• **What you should do**
Extract the lines below starting at the line containing "Task: Expand the Формат dropdown menu" and ending at the line containing "[x=1138, y=163]", and reproduce them without any change.

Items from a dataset

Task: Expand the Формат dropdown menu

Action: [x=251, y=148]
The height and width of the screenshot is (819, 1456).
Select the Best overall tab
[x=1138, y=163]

==

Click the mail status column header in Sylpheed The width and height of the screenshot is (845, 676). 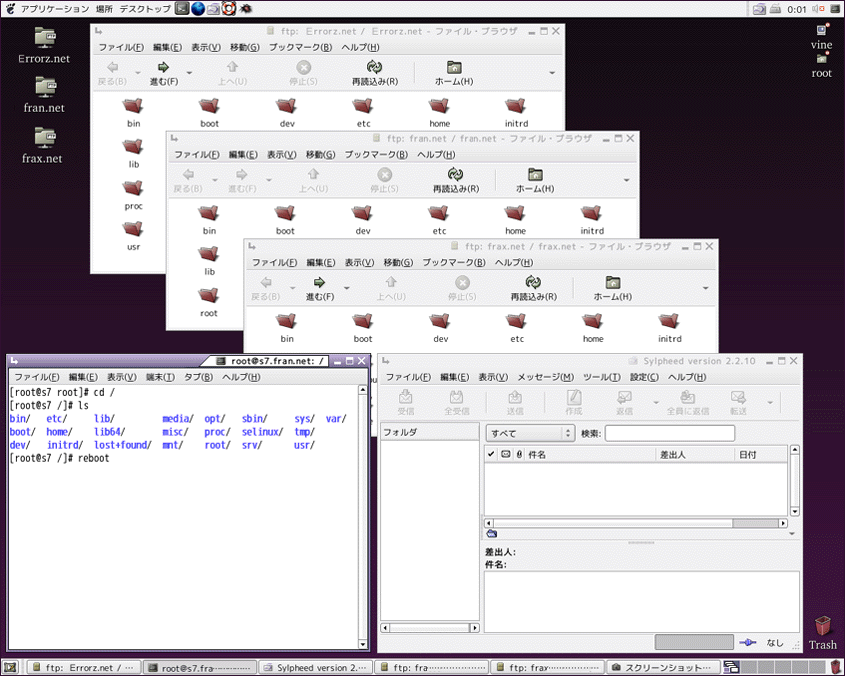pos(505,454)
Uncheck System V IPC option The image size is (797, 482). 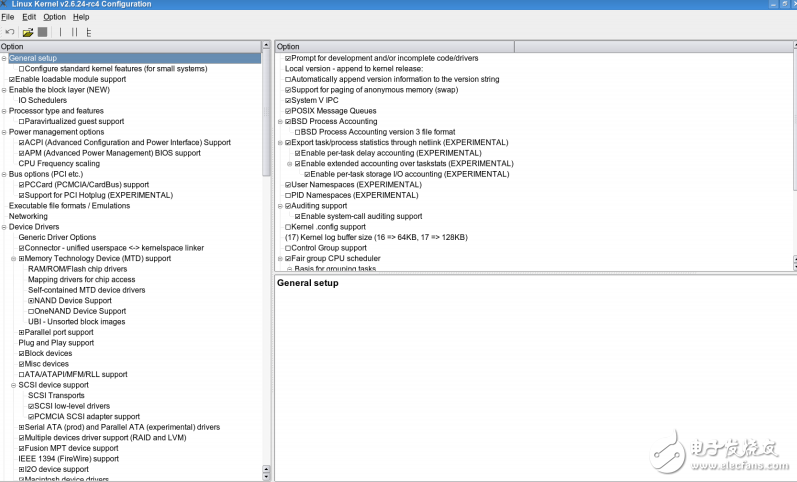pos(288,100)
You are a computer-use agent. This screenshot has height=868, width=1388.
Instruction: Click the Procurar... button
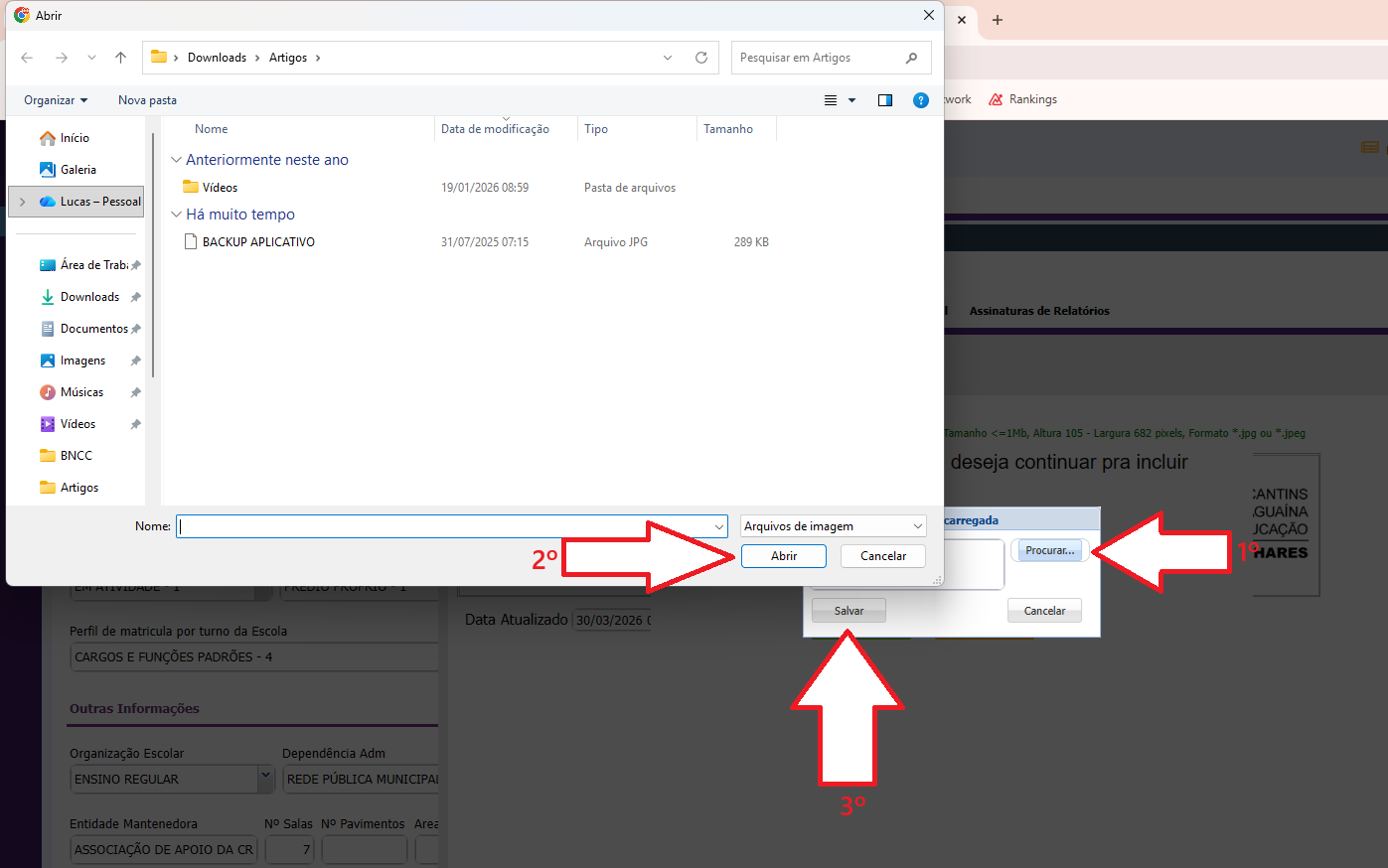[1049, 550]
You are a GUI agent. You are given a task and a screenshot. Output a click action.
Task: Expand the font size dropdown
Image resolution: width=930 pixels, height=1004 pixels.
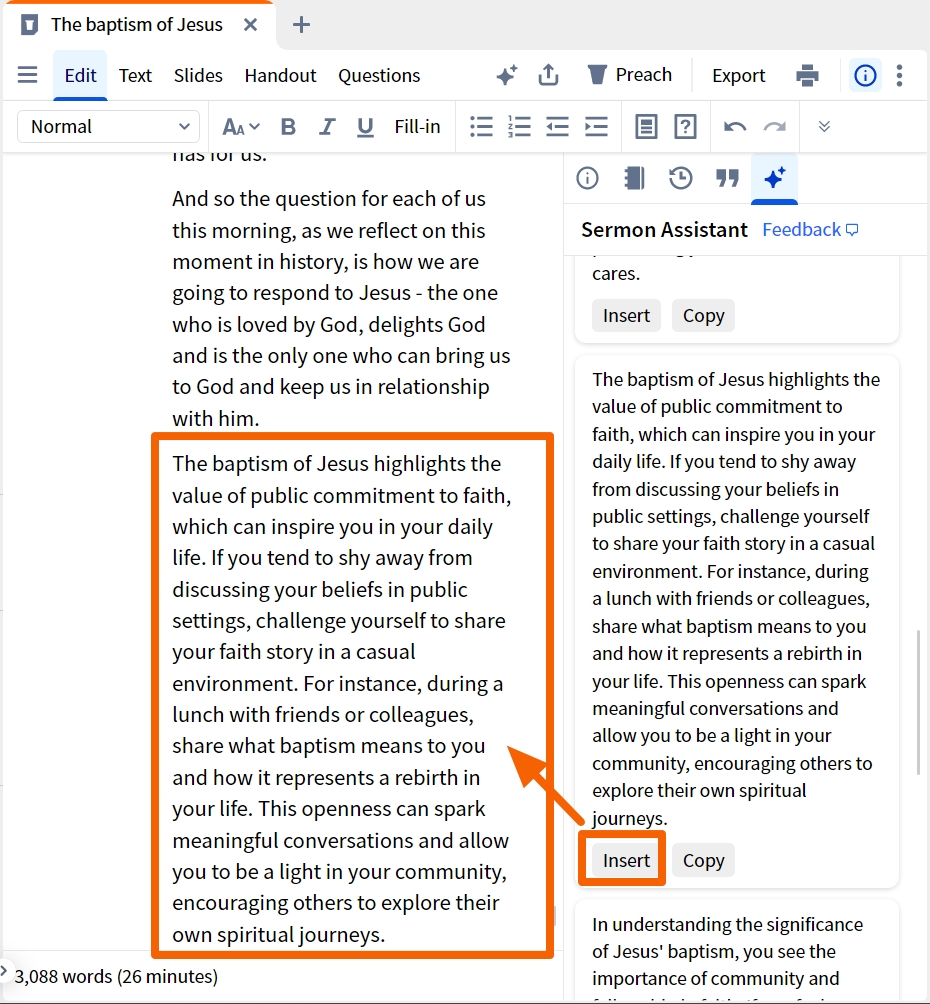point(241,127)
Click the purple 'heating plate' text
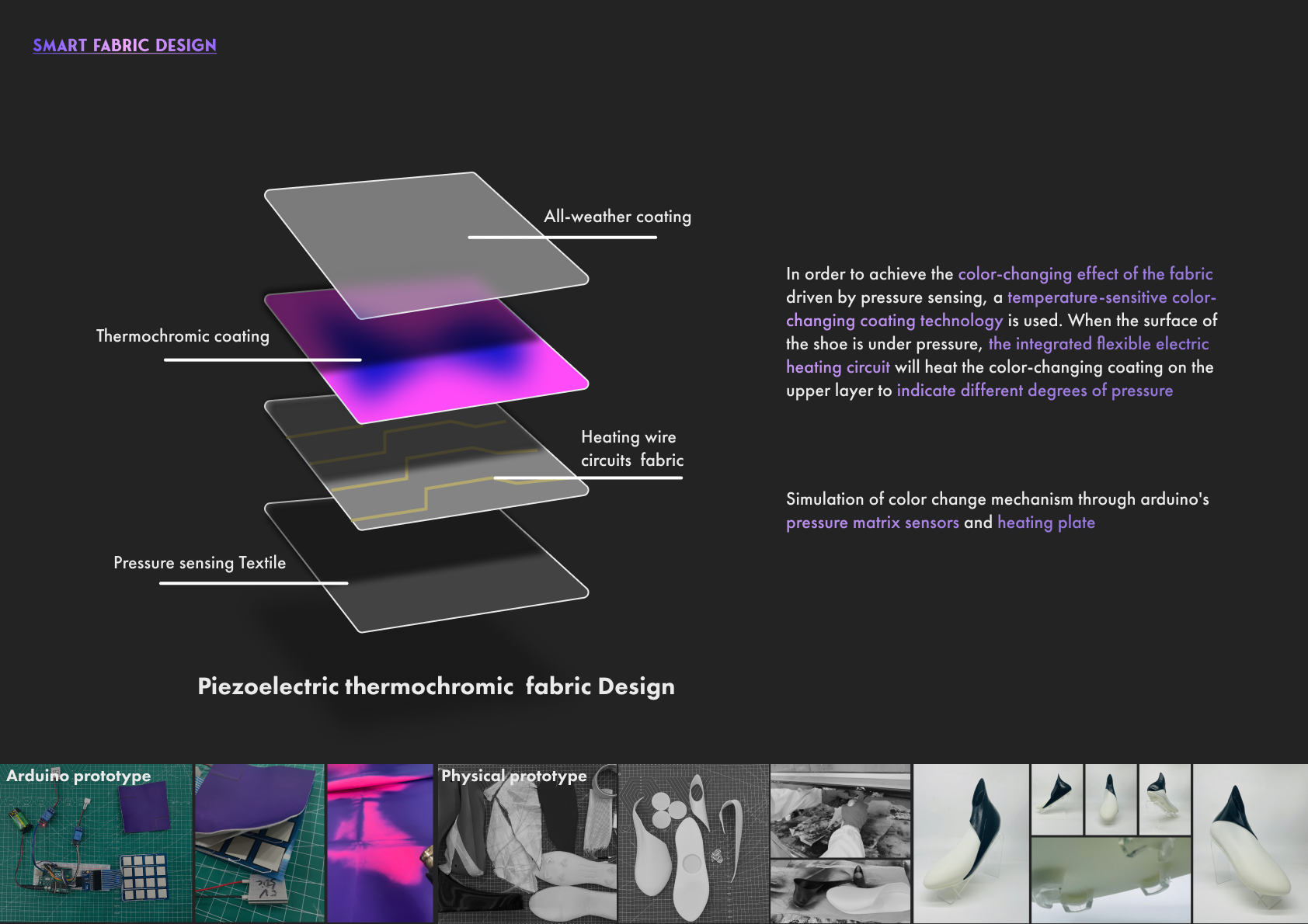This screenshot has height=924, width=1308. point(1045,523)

==

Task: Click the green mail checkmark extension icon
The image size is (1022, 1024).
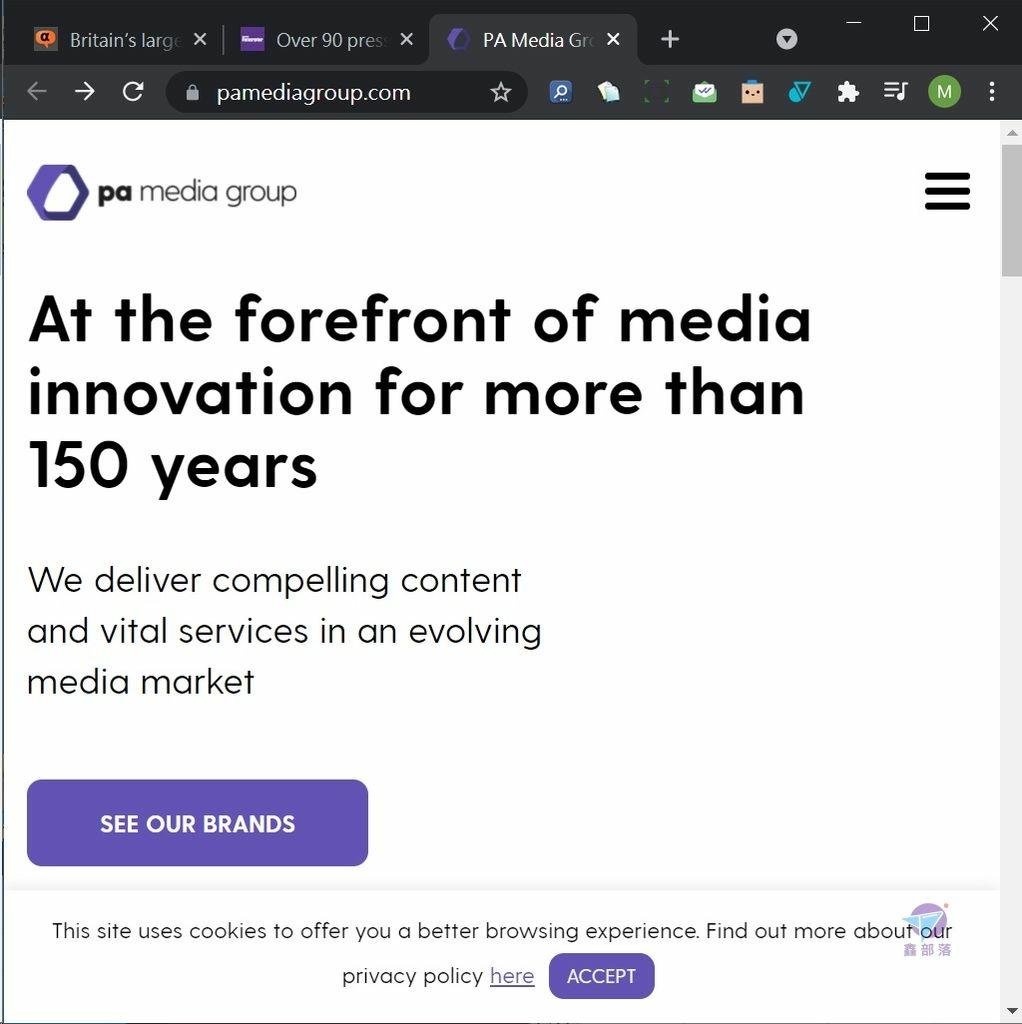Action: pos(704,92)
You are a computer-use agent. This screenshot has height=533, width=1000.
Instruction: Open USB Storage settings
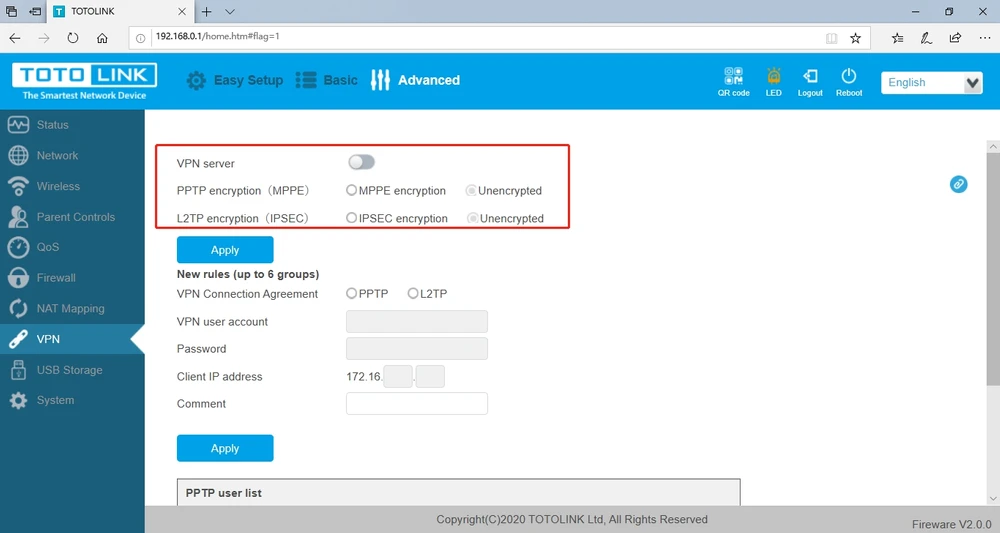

• **Written reply**
Task: Expand the Формат dropdown menu

Action: [x=251, y=148]
The height and width of the screenshot is (819, 1456).
Select the Best overall tab
[x=1138, y=163]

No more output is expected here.